TEXTE À LIRE ->
Perspective

L’antisémitisme fasciste se manifeste dans une campagne de désinformation à propos des ouragans

Selon un rapport publié mardi par un groupe de recherche britannique, des groupes fascistes et d'extrême droite ont lancé des attaques ouvertement antisémites contre des fonctionnaires fédéraux et locaux chargés de superviser les opérations de sauvetage et de reconstruction après le passage de l'ouragan Helene, qui a frappé le sud-est des États-Unis le 26 septembre.

Le Washington Post, qui a porté le rapport à l'attention du public américain, a souligné que Alejandro Mayorkas, secrétaire du ministère de la sécurité intérieure (DHS), Jaclyn Rothenberg, directrice des affaires publiques de l'agence fédérale de gestion des urgences (FEMA), et Esther Manheimer, maire d'Asheville, en Caroline du Nord, la ville la plus durement touchée par l'ouragan Helene, avaient été pris pour cible. Tous sont juifs.

Le journal note que « les attaques, qui comprennent des affirmations extravagantes selon lesquelles des responsables juifs conspirent pour orchestrer les catastrophes, saboter la reconstruction ou même saisir les biens des victimes, sont fomentées en grande partie sur le site X d'Elon Musk ».

Trente-trois messages de droite sur X concernant l'aide aux victimes des ouragans sont devenus viraux, atteignant plus de 160 millions de personnes, et 10 d'entre eux sont ouvertement antisémites, atteignant 17 millions de personnes, selon le rapport de l'Institut pour le dialogue stratégique (IDS), un groupe de réflexion basé à Londres qui recueille des informations sur l'activité en ligne des groupes fascistes et néo-nazis en Europe et dans le monde.

Le rapport de l'IDS révèle que :

Certains des comptes les plus importants diffusant des faussetés sur la réponse aux ouragans, y compris ceux qui comptent plus de 2 millions d’abonnés, se sont activement engagés dans d'autres formes de fausses informations, de désinformation et de haine. Il s'agit notamment de conspirations anti-migrants, de fausses allégations de fraude électorale et de discours antisémites autour de ce que l'on appelle le « Grand Remplacement ».

Le rapport poursuit :

Nous avons constaté une dynamique qui se renforce mutuellement entre les comptes qui diffusent des informations erronées sur l'ouragan Helene et ceux qui propagent de fausses affirmations sur les migrants haïtiens à Springfield (Ohio), l'intégrité des récentes élections américaines, les citoyens juifs américains et l'invasion à grande échelle de l'Ukraine par la Russie.

Les fausses informations sur la réponse aux ouragans ont donné lieu à des menaces crédibles et à des incitations à la violence à l'encontre du gouvernement fédéral, notamment des appels à envoyer des milices affronter la FEMA pour ce qui est perçu comme un refus d'aide, et des appels à « tirer » sur les fonctionnaires de la FEMA et sur les intervenants d'urgence de l'agence.

CONSIGNE -> Recopiez à l'identique le passage de l'article sur la désinformation autour des ouragans qui va de « Les fausses informations » jusqu'à « d'urgence de l'agence. » inclus.

DONNÉES ->
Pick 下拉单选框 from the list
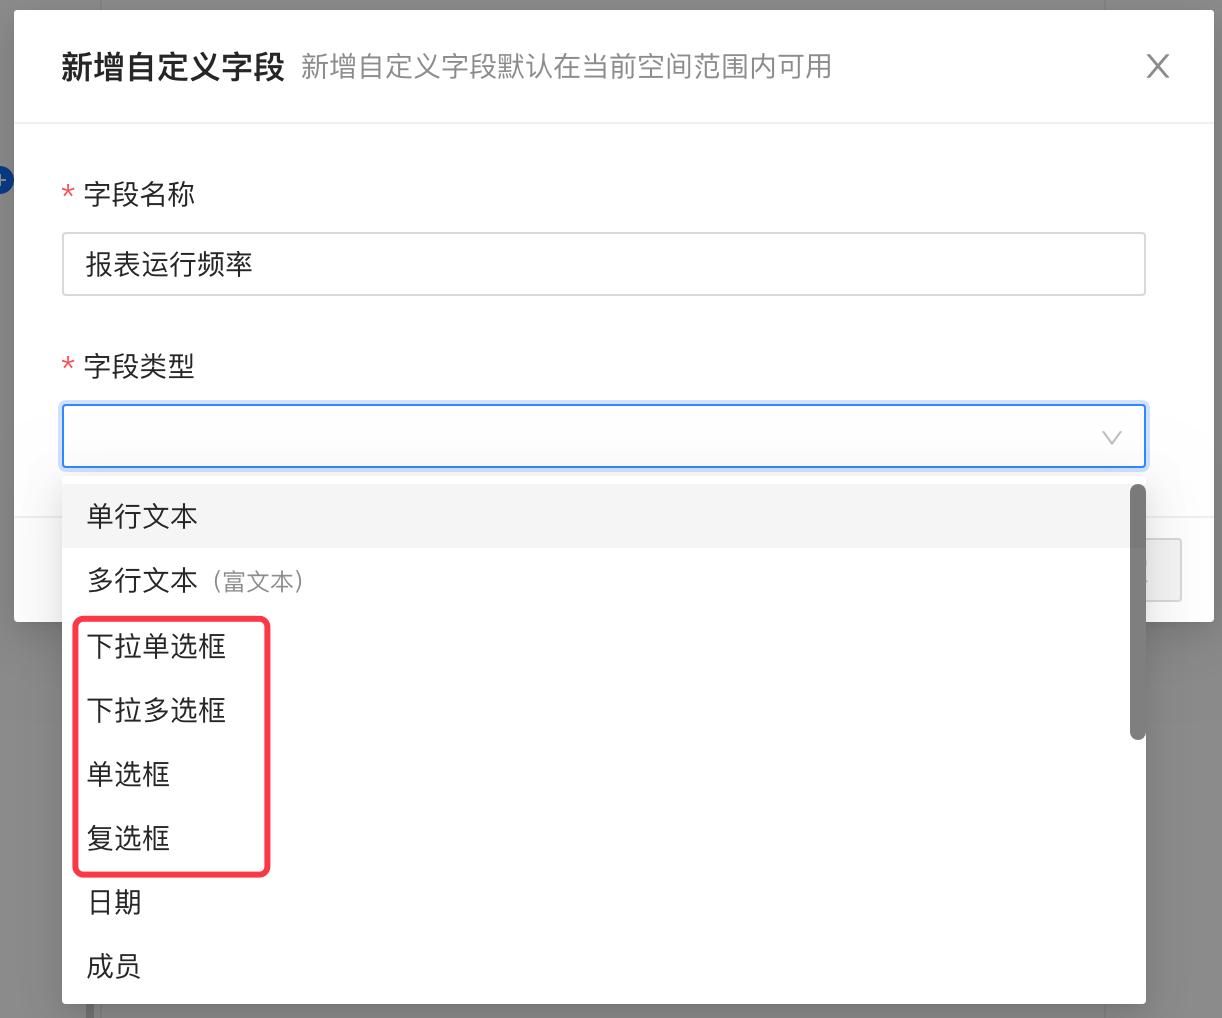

CORRIGÉ RÉDIGÉ ->
Les fausses informations sur la réponse aux ouragans ont donné lieu à des menaces crédibles et à des incitations à la violence à l'encontre du gouvernement fédéral, notamment des appels à envoyer des milices affronter la FEMA pour ce qui est perçu comme un refus d'aide, et des appels à « tirer » sur les fonctionnaires de la FEMA et sur les intervenants d'urgence de l'agence.